É cada vez mais difícil e perigoso ser árbitro
É cada vez mais difícil e perigoso ser árbitro (Foto: Imago)

Agressões a árbitros: não é bem bar aberto mas é quase

'O poder da palavra' é o espaço de opinião semanal de Duarte Gomes, antigo árbitro

1 As últimas semanas voltaram a ser negras no que diz respeito a agressões a árbitros de futebol. Infelizmente, o tema é tão recorrente que já nem é assunto. Os media já não dão muita importância e nem a estrutura nacional presta-se à condenação pública dessas atrocidades, na defesa da salvaguarda física e emocional dos seus árbitros.

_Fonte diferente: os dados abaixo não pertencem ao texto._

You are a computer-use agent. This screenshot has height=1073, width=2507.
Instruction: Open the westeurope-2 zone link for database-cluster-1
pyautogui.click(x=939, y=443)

Não é bem bar aberto mas é quase, porque tudo isto parece passar pelos intervalos da chuva, como se fizesse parte. Danos colaterais inevitáveis. Claro que quem é agredido, quem cai ao chão inanimado, quem leva o soco na boca, a cabeçada ou o pontapé, pensa diferente. Quem faz queixa e perde horas no tribunal, quem vai receber assistência médica e mete baixa, importa-se. Importam-se eles, os seus colegas, os seus pais e amigos, as suas esposas ou namoradas, todos os que já sentiram na pela a fúria desgovernada de terceiros.

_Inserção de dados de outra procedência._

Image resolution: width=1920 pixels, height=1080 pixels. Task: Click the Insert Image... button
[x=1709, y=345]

Pedro Fragoso, árbitro de futsal e reconhecido formador com mais de 20 anos de puro amor à camisola, foi pontapeado na zona da anca/antebraço porque expulsou um atleta que lhe dirigiu palavras ofensivas no final do jogo. Quer o agressor, o Sr. Rui Martins (jogador do GROB, equipa da 1.ª Divisão Distrital da AF Lisboa), quer a situação em si, foram gravadas para a posteridade num vídeo que circula online. Desta vez, o castigo foi divulgado com grande celeridade (honra seja feita ao CD), mas a sanção publicada foi ofensiva para todos os que acreditam na justiça: o atleta foi punido com três meses de suspensão. É esse o preço a que está a agressão a um árbitro por estes dias. É uma afronta, que devia fazer corar de vergonha ou quem aplica os regulamentos ou, na impossibilidade destes poderem fazer mais, quem cria legislação vocacionada para proteger quem bate.

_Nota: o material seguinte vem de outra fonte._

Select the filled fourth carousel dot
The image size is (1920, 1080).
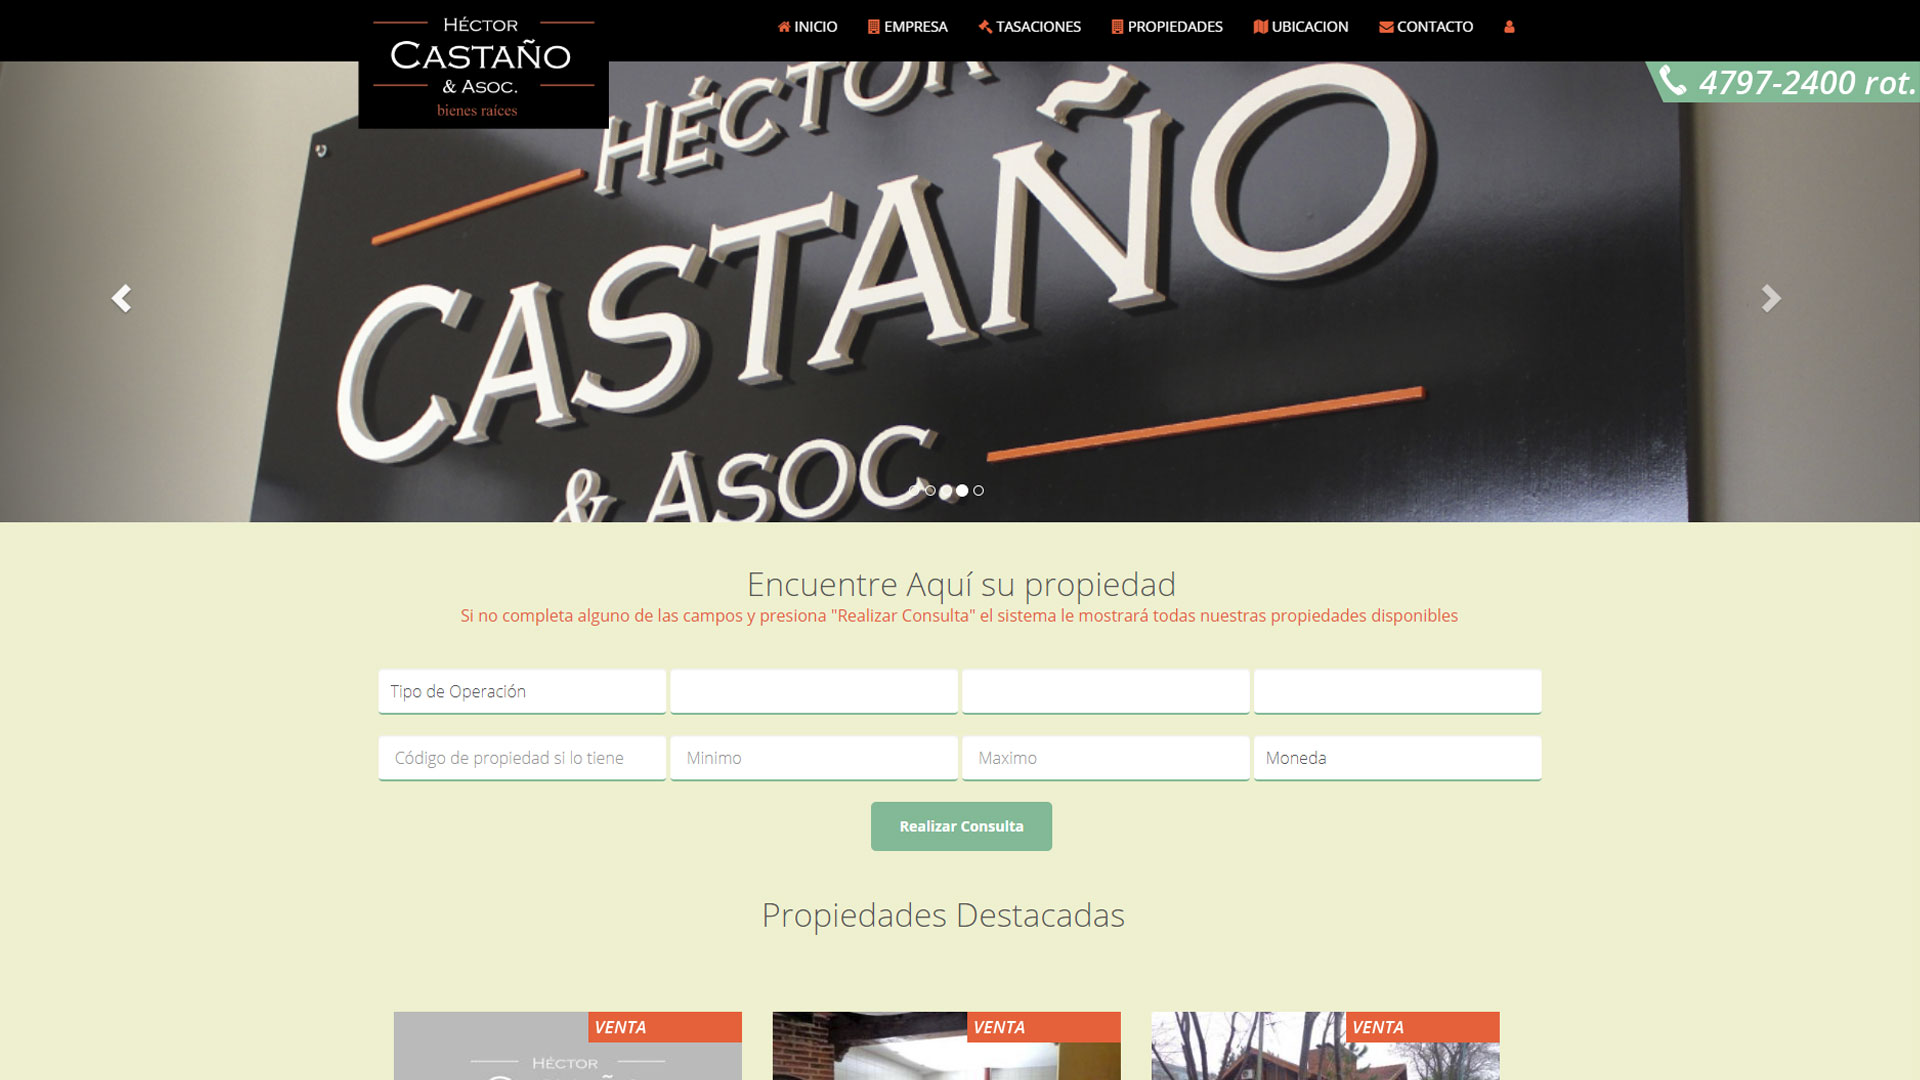[x=962, y=490]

Também na AF Lisboa, um árbitro assistente com décadas de experiência foi agredido por um PCS, alguém que, pasme-se, tem por missão garantir a segurança dos intervenientes, árbitros incluídos. O Sr. Carlos Saque, afeto à equipa do Sacavenense-C, tentou agredir o árbitro principal. Como não conseguiu, pontapeou as pernas do colega daquele, mesmo que agarrado por tanta gente. Fê-lo por entre insultos e ameaças de que iria prosseguir. O jogo, da 3.ª Divisão Distrital, foi apenas mais um de tantos onde os árbitros continuam a ser as maiores vítimas às mãos de gente desgovernada, que não tem condições emocionais para entrar em recintos desportivos.

Mas a violência não se fica apenas pelos homens do apito. No Distrital de Aveiro, no CCR São Martinho/Milheiroense, os confrontos entre jogadores e adeptos foram de tal forma que obrigaram um futebolista a saltar o muro para fugir do campo. Também aqui há vários que mostram um cenário triste, quase arcaico, com correrias desenfreadas, gritaria, falta de nível, de respeito, de civismo. Tudo o que nunca deveríamos ver nesta atividade.

Este tema é recorrente mas não deixa de ser relevante só porque se banalizou pela repetição. Pelo contrário. Independentemente de serem fenómenos difíceis de erradicar, a opção nunca pode ser não dizer nada, não fazer nada. É fundamental que se continue a expor, a denunciar e a exigir justiça para quem é vítima de abusos emocionais e físicos numa atividade que ainda é um dos exemplos maiores da nossa juventude. O silêncio é importante mas, nestes casos, é irresponsável porque vale como legitimação de tudo o que está errado.

 

2 Os árbitros e os videoárbitros portugueses têm neste momento boas condições para realizarem trabalhos com a máxima qualidade possível. Não terão as melhores do mundo, é certo, mas estão muito longe de ter as piores. Essa motivação e o facto de se dedicarem em exclusivo às suas funções deve obrigá-los a trabalharem no limite, sobretudo quando estão em modo jogo. É aí que o foco, o empenho, a entrega, o profissionalismo têm que ser máximos!

O que aconteceu no último jogo em Guimarães — os dois golos validados pelo VAR ao Arouca — é apenas a prova de que a seleção dos melhores ainda está longe de estar feita. É importante dizê-lo de forma clara, direta e transparente: quem prova sistematicamente não ter qualidades, não pode exercer funções de decisão. É simples.